More elegant way to prove $\cos(\phi)\leq 1-\frac{2\phi^2}{\pi^2} $?

Question

Today I came across the inequality $$ \cos(\phi)\leq 1-\frac{2\phi^2}{\pi^2}\tag{1} $$ which holds for (actually, iff) $\phi\in[-\pi,\pi]$; this can be used, e.g., to show that for all $z\in\mathbb C\setminus\{0\}$ $$ \operatorname{Arg}(z)\leq \frac\pi2\left|\frac{z}{|z|}-1\right|\,. $$ I believe most calculus students would prove (1) by showing that the function \begin{align*} f:[0,\pi]&\to\mathbb R\\ \phi&\mapsto 1-\frac{2\phi^2}{\pi^2}-\cos(\phi) \end{align*} is non-negative. As $f$ is differentiable it attains its minimum either at the boundary or at a critical point. As $f(0)=0=f(\pi)$ it suffices to show that $f$ restricted to $(0,\pi)$ has no local minima -- this can be done via some basic, yet somewhat tedious calculations (e.g., "$\sin(\phi)=\frac{4}{\pi^2}\phi$ has exactly one solution in $(0,\infty)$, and this solution is in $(\frac{\pi}2,\pi)")$.

This seems overly complicated and it feels like there should exist a more "elegant" approach to this problem, but so far I could not come up with anything of sorts. For example similar inequalities can be cast into inequalities of certain integrals (e.g., here), but I was not yet able to cast the above problem into such a framework. Any comments and ideas are welcome!

Answer 1

It is easy to show that $\sin(\phi)\ge 2\phi/\pi$ for $0\le \phi\le \pi/2$. Then, we have

$$\cos(\phi)\le \sqrt{1-(2\phi/\pi)^2}\le 1- \frac{2\phi^2}{\pi^2}\tag1$$

for $\phi\in [0,\pi/2]$ since $\sqrt{1-x}\le 1-\frac12x$ for $0\le x\le1$.

Now, use analogous analysis to show that the inequality applies for $-\pi/2\le \phi\le 0$.

Finally, for $\pi/2\le |x|\le\pi$, $\cos(\phi)\le 0$ while $1-2\phi^2/\pi^2\ge 0$.

---

EDIT: This edit is in response to a comment regarding the proof of the inequality that $\sin(x)\ge 2x/\pi$ on $[0,\pi/2]$ without relying on calculus.
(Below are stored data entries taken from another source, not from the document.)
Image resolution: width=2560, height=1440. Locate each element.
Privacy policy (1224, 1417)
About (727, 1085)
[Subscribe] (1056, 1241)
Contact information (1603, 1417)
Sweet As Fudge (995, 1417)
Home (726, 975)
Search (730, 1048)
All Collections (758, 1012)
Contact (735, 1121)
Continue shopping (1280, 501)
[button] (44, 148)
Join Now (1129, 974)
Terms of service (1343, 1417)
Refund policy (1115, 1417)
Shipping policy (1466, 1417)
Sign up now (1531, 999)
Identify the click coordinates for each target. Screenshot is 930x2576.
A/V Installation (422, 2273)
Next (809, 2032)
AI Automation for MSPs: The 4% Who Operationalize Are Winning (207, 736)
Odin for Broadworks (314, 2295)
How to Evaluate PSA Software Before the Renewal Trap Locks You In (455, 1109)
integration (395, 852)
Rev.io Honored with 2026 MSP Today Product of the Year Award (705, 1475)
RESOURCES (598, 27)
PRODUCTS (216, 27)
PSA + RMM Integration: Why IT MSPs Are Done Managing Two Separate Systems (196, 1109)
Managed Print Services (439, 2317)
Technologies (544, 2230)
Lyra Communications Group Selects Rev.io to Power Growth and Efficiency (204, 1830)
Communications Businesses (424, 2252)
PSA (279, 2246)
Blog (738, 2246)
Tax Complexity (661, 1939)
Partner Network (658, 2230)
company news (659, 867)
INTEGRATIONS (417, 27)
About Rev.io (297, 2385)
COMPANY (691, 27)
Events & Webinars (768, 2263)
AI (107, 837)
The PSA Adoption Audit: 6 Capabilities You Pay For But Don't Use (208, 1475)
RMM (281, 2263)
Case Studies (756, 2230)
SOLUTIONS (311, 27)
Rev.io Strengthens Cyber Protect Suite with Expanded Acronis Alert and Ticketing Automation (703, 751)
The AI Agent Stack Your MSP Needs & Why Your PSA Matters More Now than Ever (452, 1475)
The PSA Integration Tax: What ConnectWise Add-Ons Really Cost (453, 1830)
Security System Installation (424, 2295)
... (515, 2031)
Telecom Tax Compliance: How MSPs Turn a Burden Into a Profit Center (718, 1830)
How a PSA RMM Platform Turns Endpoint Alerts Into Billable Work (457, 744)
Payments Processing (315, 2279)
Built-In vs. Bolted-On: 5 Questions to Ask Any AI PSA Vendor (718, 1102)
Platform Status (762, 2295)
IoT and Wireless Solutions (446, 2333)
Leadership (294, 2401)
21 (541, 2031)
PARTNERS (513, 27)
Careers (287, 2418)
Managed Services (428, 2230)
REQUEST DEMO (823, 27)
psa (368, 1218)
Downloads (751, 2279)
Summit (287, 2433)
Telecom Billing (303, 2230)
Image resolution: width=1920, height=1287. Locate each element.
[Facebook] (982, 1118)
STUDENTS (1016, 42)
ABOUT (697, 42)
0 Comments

To show that $\sin(\phi)\ge 2\phi/\pi$ without relying on calculus, we make use of the identity

$$\sin(2a)+\sin(2b)-\sin(a+b)=-4\sin^2(a-b)\sin(a+b)$$

Then for any $\phi\in [0,\pi/2]$ and $\theta\in[0,\pi/2]$, it is easy to see that

$$\frac{\sin(\phi)+\sin(\theta)}2\le \sin\left(\frac{\phi+\theta}{2}\right)$$

Therefore, the sine function is concave on $[0,\pi/2]$. Inasmuch as $\sin(0)=0$ and $\sin(\pi/2)=1$, it is evident that

$$\sin(\phi)\ge 2\phi/\pi$$

as was to be shown.

Answer 2

I cannot resist the pleasure of using my favored $\large 1,400$ years old approximation

$$\cos(\phi) \simeq\frac{\pi ^2-4\phi^2}{\pi ^2+\phi^2}\qquad \text{for}\qquad -\frac \pi 2 \leq \phi\leq\frac \pi 2$$

$$ 1-\frac{2\phi^2}{\pi^2}-\cos(\phi) \simeq 1-\frac{2\phi^2}{\pi^2}-\frac{\pi ^2-4\phi^2}{\pi ^2+\phi^2}=\frac{\phi ^2 \left(3 \pi ^2-2 \phi ^2\right)}{\pi ^2 \left(\phi ^2+\pi ^2\right)} ~> ~0.$$

Answer 3

By means of the half angle formula $\cos\phi=1-2\sin^2\frac\phi 2$ the claim is that $|\sin\frac\phi 2|\geq\frac{|\phi|}{\pi}$ on the interval $[-\pi,\pi]$. Now, it is enough to show that $\sin x\geq\frac{2x}{\pi}$ on the interval $[0,\frac\pi 2]$. But this follows from the comparison of the graphs of $y=\sin x$ and $y=\frac{2x}\pi$ on the interval $[0,\frac\pi 2]$. Or it may follow from Bhaskara's method with some help from WA.